#### [EXERCISE AIM]
All lines between the one holding "Close the window with the X icon" and the end of the material below, both ends included, should be restated exactly.

#### [RECORDS]
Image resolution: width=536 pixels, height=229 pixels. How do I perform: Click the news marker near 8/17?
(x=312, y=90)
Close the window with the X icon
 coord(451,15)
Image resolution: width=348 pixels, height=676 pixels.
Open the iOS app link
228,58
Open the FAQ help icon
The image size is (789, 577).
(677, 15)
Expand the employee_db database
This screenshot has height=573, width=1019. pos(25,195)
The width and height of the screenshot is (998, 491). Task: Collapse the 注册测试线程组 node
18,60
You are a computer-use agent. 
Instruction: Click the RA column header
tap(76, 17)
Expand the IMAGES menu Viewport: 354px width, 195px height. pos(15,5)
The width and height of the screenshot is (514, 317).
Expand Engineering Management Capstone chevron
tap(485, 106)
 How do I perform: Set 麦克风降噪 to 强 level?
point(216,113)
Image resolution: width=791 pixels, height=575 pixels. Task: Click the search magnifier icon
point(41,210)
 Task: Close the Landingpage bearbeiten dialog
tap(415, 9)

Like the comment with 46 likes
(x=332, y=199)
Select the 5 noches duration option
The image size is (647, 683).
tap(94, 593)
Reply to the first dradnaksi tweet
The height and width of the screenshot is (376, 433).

#### [COMPLETED EXERCISE]
Close the window with the X icon
 coord(451,15)
Image resolution: width=348 pixels, height=676 pixels.
Open the iOS app link
228,58
Open the FAQ help icon
The image size is (789, 577).
(677, 15)
Expand the employee_db database
This screenshot has height=573, width=1019. pos(25,195)
The width and height of the screenshot is (998, 491). Task: Collapse the 注册测试线程组 node
18,60
You are a computer-use agent. 
Instruction: Click the RA column header
tap(76, 17)
Expand the IMAGES menu Viewport: 354px width, 195px height. pos(15,5)
The width and height of the screenshot is (514, 317).
Expand Engineering Management Capstone chevron
tap(485, 106)
 How do I perform: Set 麦克风降噪 to 强 level?
point(216,113)
Image resolution: width=791 pixels, height=575 pixels. Task: Click the search magnifier icon
point(41,210)
 Task: Close the Landingpage bearbeiten dialog
tap(415, 9)

Like the comment with 46 likes
(x=332, y=199)
Select the 5 noches duration option
The image size is (647, 683).
tap(94, 593)
Reply to the first dradnaksi tweet
The height and width of the screenshot is (376, 433).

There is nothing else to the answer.